Requirement:
Give back exactly the stretch of data below from the line holding "Task: Select the green Volume histogram icon" through the line holding "Task: Click the bust value 108", both ends included, and leave the remaining lines out.

---- Given records

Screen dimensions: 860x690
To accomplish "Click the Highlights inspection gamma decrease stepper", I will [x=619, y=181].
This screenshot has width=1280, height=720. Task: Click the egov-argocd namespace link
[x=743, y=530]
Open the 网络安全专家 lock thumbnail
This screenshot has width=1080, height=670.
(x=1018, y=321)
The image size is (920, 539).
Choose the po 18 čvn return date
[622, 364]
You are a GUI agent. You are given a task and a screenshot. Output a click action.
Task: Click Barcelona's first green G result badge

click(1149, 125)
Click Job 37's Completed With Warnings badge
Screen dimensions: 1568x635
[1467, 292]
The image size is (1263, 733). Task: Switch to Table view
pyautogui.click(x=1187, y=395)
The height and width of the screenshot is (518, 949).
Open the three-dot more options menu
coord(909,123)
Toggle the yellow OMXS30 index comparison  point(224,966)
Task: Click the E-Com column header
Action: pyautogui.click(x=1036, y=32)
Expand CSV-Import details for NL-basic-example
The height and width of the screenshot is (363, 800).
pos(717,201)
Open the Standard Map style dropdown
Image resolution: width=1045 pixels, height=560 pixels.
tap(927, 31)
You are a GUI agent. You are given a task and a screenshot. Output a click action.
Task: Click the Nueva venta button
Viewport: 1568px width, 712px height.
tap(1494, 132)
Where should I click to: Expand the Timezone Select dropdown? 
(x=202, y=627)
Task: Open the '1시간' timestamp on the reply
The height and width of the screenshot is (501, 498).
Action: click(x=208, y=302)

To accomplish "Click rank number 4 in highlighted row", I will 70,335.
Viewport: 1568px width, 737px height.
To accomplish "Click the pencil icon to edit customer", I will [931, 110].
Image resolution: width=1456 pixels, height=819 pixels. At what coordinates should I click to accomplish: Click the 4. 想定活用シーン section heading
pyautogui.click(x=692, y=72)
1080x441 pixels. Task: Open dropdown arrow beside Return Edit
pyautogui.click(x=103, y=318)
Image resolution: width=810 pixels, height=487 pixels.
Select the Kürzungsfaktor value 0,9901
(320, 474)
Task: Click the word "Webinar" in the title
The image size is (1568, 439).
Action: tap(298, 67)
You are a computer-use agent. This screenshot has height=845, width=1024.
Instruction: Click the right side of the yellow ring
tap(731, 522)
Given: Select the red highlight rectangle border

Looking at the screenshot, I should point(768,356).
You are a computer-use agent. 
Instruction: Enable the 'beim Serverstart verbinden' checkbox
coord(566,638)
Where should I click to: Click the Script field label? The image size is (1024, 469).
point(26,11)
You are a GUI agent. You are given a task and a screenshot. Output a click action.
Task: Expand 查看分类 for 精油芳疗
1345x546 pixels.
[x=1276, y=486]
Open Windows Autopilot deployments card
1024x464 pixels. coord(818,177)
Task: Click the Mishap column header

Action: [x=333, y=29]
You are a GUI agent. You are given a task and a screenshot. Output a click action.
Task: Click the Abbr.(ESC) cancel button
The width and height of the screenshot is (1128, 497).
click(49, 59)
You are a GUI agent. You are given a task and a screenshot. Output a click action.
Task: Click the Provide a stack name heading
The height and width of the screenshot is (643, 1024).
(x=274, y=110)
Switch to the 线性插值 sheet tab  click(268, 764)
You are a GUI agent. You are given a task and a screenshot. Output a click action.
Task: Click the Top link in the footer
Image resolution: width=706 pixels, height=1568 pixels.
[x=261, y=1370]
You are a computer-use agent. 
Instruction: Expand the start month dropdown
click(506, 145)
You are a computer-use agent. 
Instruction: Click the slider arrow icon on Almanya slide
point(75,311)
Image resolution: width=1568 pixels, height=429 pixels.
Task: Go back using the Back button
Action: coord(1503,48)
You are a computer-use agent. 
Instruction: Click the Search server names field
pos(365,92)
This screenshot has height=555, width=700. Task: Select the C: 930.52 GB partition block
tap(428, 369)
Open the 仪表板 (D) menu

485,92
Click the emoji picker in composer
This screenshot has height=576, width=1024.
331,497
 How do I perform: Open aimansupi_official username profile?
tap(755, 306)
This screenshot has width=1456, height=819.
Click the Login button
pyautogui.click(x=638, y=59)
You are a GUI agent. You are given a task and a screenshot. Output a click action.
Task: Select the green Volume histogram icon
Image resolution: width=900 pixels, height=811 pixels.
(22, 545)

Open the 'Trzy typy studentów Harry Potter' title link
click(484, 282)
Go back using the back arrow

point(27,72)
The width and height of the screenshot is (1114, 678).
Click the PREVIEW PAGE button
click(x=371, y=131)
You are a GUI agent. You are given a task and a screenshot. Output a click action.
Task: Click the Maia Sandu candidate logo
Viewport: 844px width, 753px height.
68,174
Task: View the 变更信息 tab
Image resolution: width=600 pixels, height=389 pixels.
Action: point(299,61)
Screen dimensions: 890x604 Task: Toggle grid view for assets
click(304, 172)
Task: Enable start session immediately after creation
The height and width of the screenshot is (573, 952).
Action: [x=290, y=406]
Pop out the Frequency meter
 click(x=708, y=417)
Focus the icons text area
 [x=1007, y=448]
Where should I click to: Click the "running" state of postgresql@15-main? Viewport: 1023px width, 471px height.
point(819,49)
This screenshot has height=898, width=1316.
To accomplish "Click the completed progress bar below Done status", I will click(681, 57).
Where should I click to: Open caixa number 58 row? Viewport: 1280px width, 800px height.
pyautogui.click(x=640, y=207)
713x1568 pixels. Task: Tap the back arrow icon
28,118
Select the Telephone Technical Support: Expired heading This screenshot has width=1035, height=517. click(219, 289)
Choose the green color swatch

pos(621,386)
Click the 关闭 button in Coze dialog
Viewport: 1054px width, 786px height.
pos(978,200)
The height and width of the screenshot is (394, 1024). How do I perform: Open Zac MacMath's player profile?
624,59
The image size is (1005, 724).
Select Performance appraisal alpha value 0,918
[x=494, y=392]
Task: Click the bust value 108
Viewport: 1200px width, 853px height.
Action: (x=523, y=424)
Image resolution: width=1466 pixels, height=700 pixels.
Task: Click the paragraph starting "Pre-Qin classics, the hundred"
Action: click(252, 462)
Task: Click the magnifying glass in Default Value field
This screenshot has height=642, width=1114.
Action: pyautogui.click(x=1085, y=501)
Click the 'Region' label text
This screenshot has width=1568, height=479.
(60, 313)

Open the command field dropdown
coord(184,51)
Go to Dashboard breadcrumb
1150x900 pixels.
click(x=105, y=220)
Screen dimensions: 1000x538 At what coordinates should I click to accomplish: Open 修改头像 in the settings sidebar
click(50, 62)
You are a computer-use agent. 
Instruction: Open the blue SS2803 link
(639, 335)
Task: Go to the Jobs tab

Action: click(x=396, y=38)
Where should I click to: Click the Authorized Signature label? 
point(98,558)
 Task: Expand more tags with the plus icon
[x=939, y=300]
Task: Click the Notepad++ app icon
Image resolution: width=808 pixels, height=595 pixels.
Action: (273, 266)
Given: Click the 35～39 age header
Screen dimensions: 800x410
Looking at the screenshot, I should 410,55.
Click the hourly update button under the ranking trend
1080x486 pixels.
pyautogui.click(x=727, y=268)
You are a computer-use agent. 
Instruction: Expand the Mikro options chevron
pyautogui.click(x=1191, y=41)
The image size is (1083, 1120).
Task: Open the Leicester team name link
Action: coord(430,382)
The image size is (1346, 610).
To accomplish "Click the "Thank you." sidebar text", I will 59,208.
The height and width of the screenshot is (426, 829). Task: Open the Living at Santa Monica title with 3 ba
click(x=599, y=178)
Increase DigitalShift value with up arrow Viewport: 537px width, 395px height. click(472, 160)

--------

Completed task:
Task: Select the green Volume histogram icon
Image resolution: width=900 pixels, height=811 pixels.
(22, 545)

Open the 'Trzy typy studentów Harry Potter' title link
click(484, 282)
Go back using the back arrow

point(27,72)
The width and height of the screenshot is (1114, 678).
Click the PREVIEW PAGE button
click(x=371, y=131)
You are a GUI agent. You are given a task and a screenshot. Output a click action.
Task: Click the Maia Sandu candidate logo
Viewport: 844px width, 753px height.
68,174
Task: View the 变更信息 tab
Image resolution: width=600 pixels, height=389 pixels.
Action: point(299,61)
Screen dimensions: 890x604 Task: Toggle grid view for assets
click(304, 172)
Task: Enable start session immediately after creation
The height and width of the screenshot is (573, 952).
Action: [x=290, y=406]
Pop out the Frequency meter
 click(x=708, y=417)
Focus the icons text area
 [x=1007, y=448]
Where should I click to: Click the "running" state of postgresql@15-main? Viewport: 1023px width, 471px height.
point(819,49)
This screenshot has height=898, width=1316.
To accomplish "Click the completed progress bar below Done status", I will click(681, 57).
Where should I click to: Open caixa number 58 row? Viewport: 1280px width, 800px height.
pyautogui.click(x=640, y=207)
713x1568 pixels. Task: Tap the back arrow icon
28,118
Select the Telephone Technical Support: Expired heading This screenshot has width=1035, height=517. click(219, 289)
Choose the green color swatch

pos(621,386)
Click the 关闭 button in Coze dialog
Viewport: 1054px width, 786px height.
pos(978,200)
The height and width of the screenshot is (394, 1024). How do I perform: Open Zac MacMath's player profile?
624,59
The image size is (1005, 724).
Select Performance appraisal alpha value 0,918
[x=494, y=392]
Task: Click the bust value 108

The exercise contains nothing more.